Class overview
- Name: MT class (Project 253L)
- Operators: Soviet Navy; Polish Navy;
- Built: 1943-1945
- In commission: 1943-1956
- Completed: 92
- Lost: 1
- Retired: 91

General characteristics
- Displacement: 126.6-141.3 tons
- Length: 38 meters
- Beam: 5.7 meters
- Draft: 1.4 meters
- Installed power: 3x230 hp (170 kW)
- Propulsion: diesel engines driving triple screws
- Speed: 14 knots (26 km/h)
- Range: 2,500 nmi (4,600 km) at 8.6 kn (15.9 km/h)
- Armament: 2 45mm 21-K AA guns ; 2 12.7mm machine gun;
- Armor: 8mm (control room only)

= MT-class minesweeper =

The MT class were a group of coastal minesweepers built for the Soviet Navy in the 1943-1945. The Soviet designation was Project 253L.

==Design==
The specifications for the Project 253 were issued in April 1942 by admiral Lev Galler.
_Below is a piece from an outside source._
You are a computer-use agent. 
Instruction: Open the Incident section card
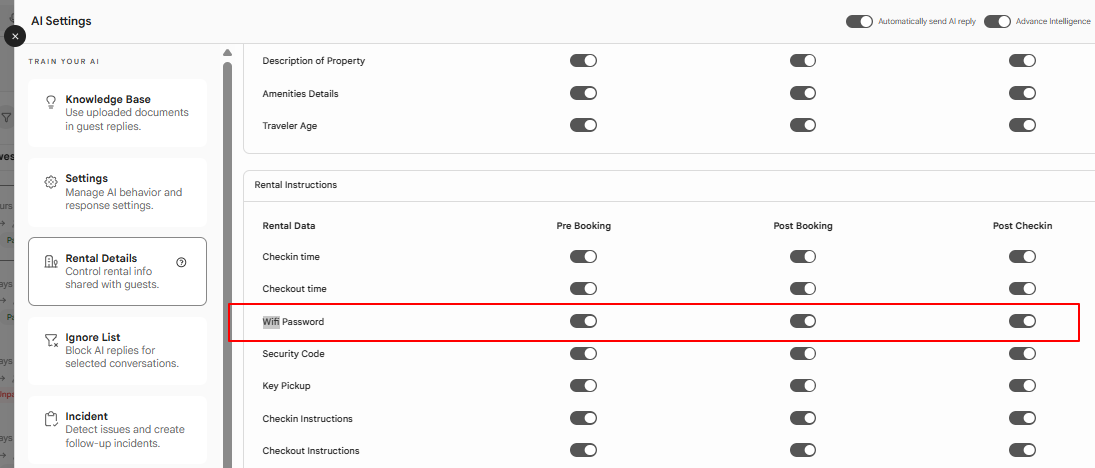[x=117, y=430]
Initial design iteration made by TsKB-32 was unsatisfactory and was transferred in 1943 to TsKB-51 for improvements, resulting in Project 253L (named after chief designer N. G. Loshchinskii). The minesweepers were badly needed in the heavily mined Baltic Sea, therefore pre-production series comprising 32 vessels were ordered 12 April 1943, followed by full-capacity production on two shipyards starting from 12 June 1943. The minesweeper was extremely successful, resulting in 4 shipyards assigned to its production starting from 31 October 1943.
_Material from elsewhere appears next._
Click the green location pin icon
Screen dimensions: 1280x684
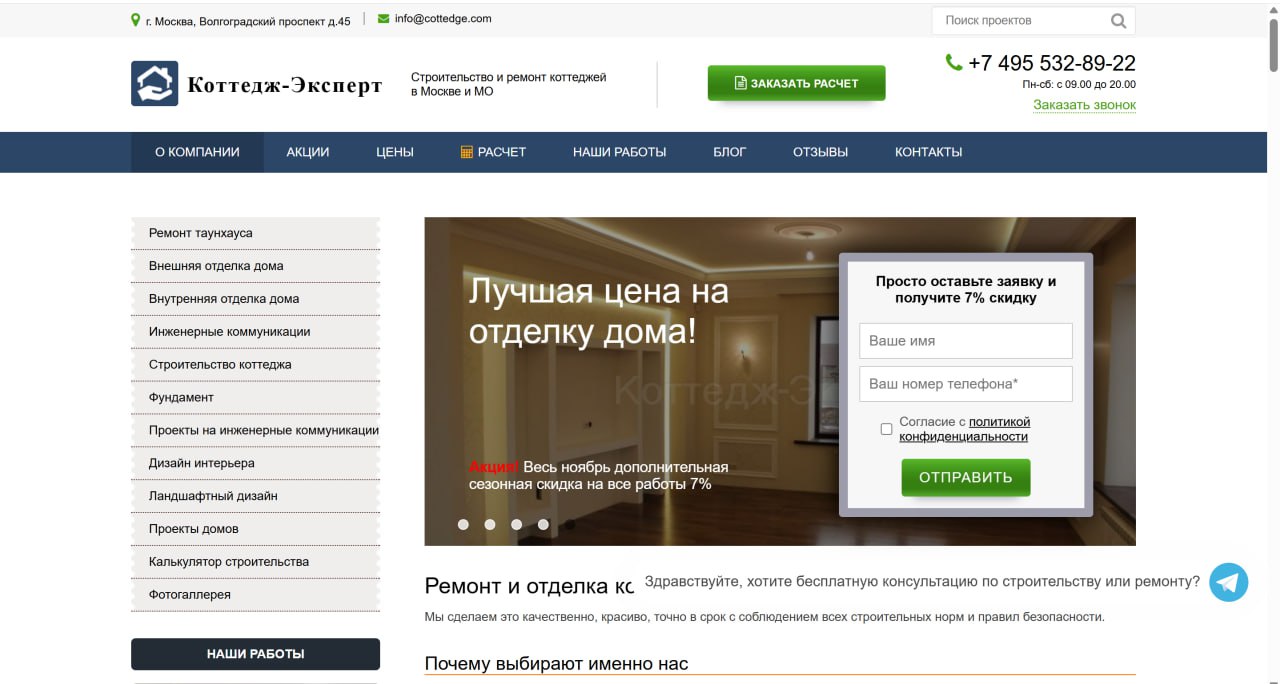[136, 20]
Two main versions were produced:

- MT-1 (June 1943) - full displacement 126.6 tons
- MT-2 (April 1944) - full displacement increased to 141.3 tons, smaller engines rated to 160 hp.

The ships were routinely fitted with four mine-sweeping gears, comprising two mechanical trails, magnetic and acoustic towed trails.

==Ships==
A total of 92 ships were built, all to the Baltic fleet operation. Numbers were T-222 to T-249, T-351 to T-391, T-434 to T-441, T-459 to T-479. Only T-387 was lost to enemy action been sunk by German submarine U-481 28 November 1944.

In 1946, the seven minesweepers (T-225, T-228, T-231, T-241, T-244, T-465, T-467) were transferred to the .

Upon retirement in 1956, the MT minesweepers were routinely converted into diving support ships.